18. Discovery, Investigation and Notification of a Security Incident. A “Security Incident” has the meaning given in the Data Protection Addendum which can be found online here www.twilio.com/legal/data-protection-addendum, or which is incorporated into the Agreement. Upon discovery or notification of any Security Incident, Twilio will:

• promptly investigate such Security Incident;
• to the extent that is permitted by applicable law, promptly notify Customer. Customer will receive notification via email to the owner of the Twilio account. Refer to the Agreement and the Data Protection Addendum to the Agreement for additional information on Customer notification and follow on steps.

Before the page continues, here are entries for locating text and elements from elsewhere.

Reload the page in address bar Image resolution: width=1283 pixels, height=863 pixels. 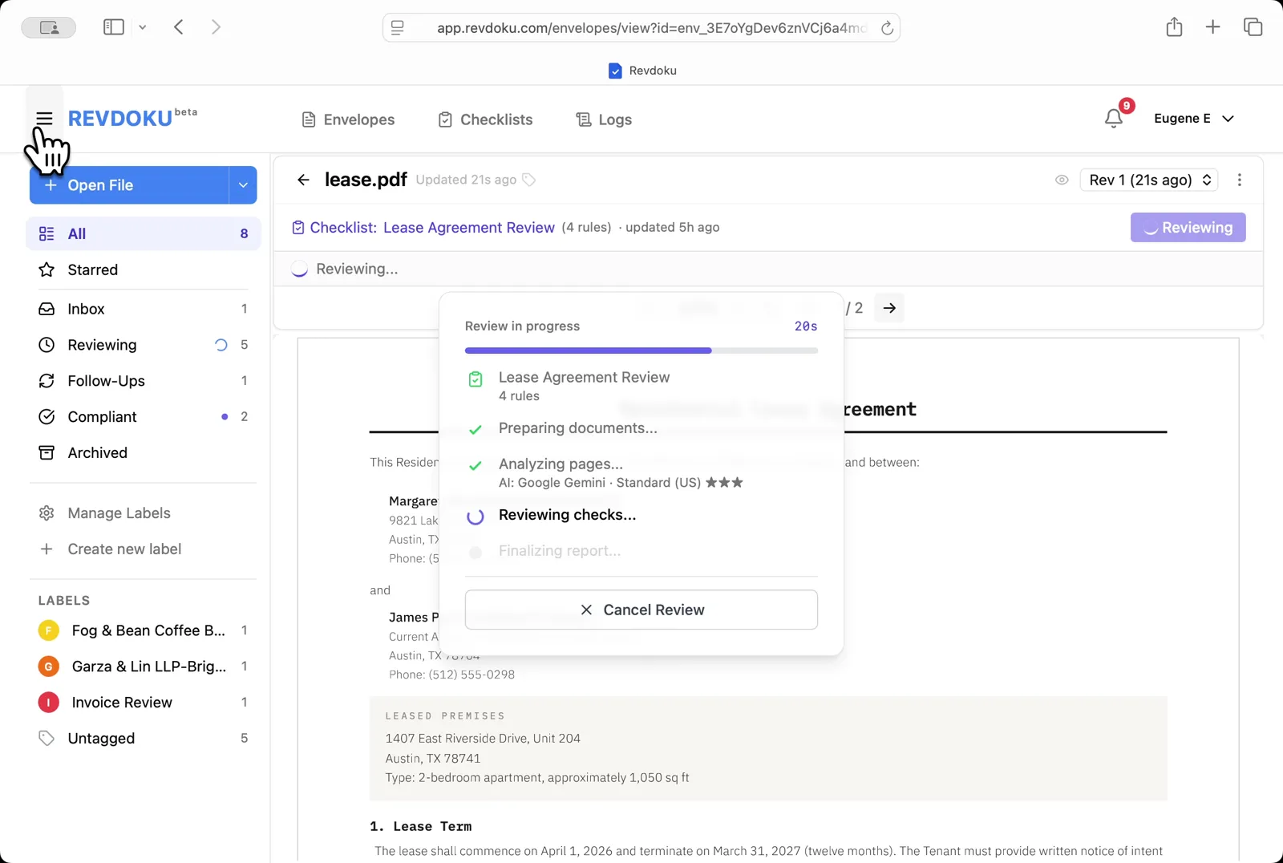[887, 28]
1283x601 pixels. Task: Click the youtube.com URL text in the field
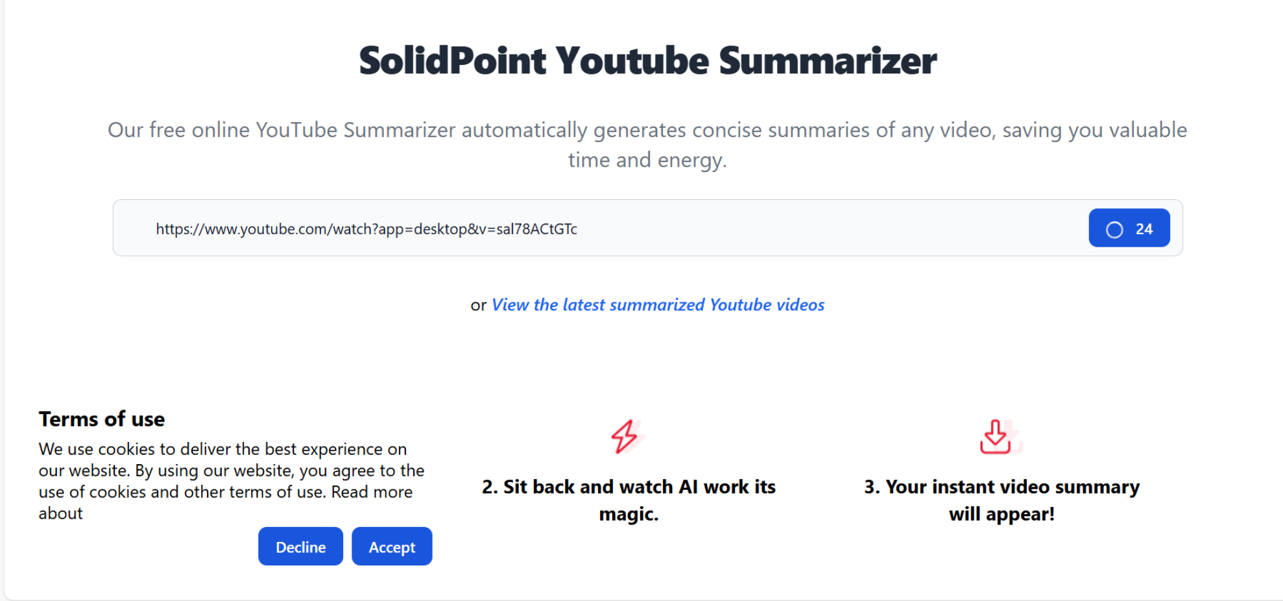pyautogui.click(x=366, y=229)
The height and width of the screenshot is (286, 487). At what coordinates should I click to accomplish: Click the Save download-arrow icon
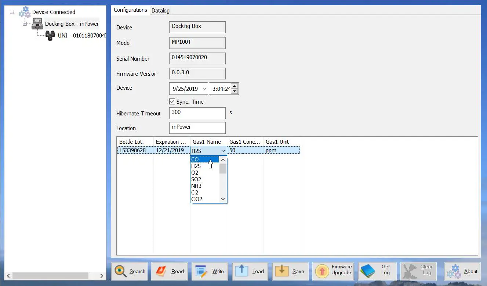point(281,271)
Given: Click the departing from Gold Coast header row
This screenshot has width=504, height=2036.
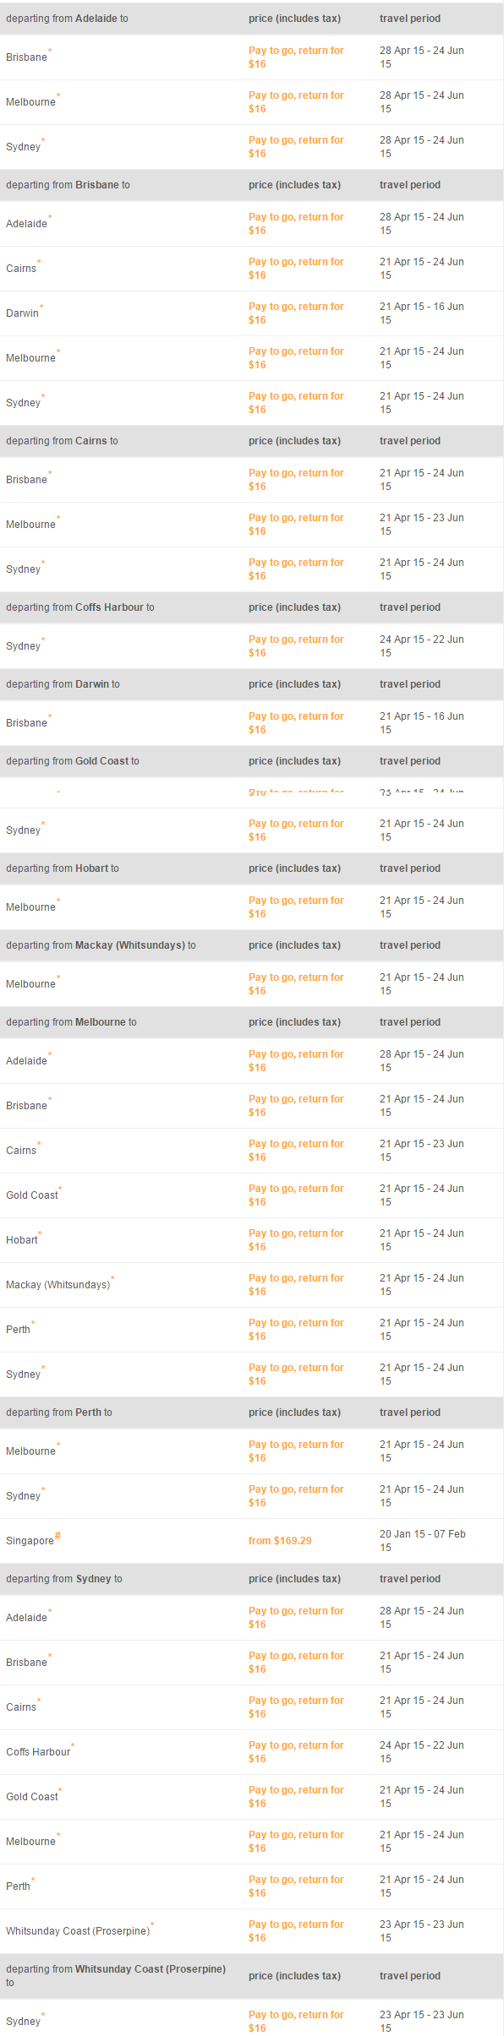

19. Resilience and Service Continuity. Twilio infrastructure for both the Twilio Services and SendGrid Services uses a variety of tools and mechanism to achieve high availability and resiliency. For the Twilio Services, Twilio’s infrastructure spans multiple fault-independent AWS availability zones in geographic regions physically separated from one another. For the Twilio Services, there are manual or automatic capabilities to re-route and regenerate hosts within Twilio’s infrastructure. Twilio’s infrastructure is able to detect and route around issues experienced by hosts or even whole data centers in real time and employ orchestration tooling that has the ability to regenerate hosts, building them from the latest backup. Twilio leverages specialized tools that monitor server performance, data, and traffic load capacity within each availability zone and colocation data centers. If suboptimal server performance or overloaded capacity is detected on a server within an availability zone or colocation data center, then these specialized tools will increase the capacity or shift traffic to relieve any suboptimal server performance or capacity overload. Twilio will also be notified immediately and have the ability to take prompt action to correct the cause(s) behind these issues if the specialized tools are unable to do so.

20. Backups and Recovery. Twilio performs regular backups of Twilio account information, call records, call recordings and other critical data using Amazon cloud storage. Backup data are retained redundantly across availability zones and are encrypted in transit and at rest using 256-bit Advanced Encryption Standard (AES-256) server-side encryption.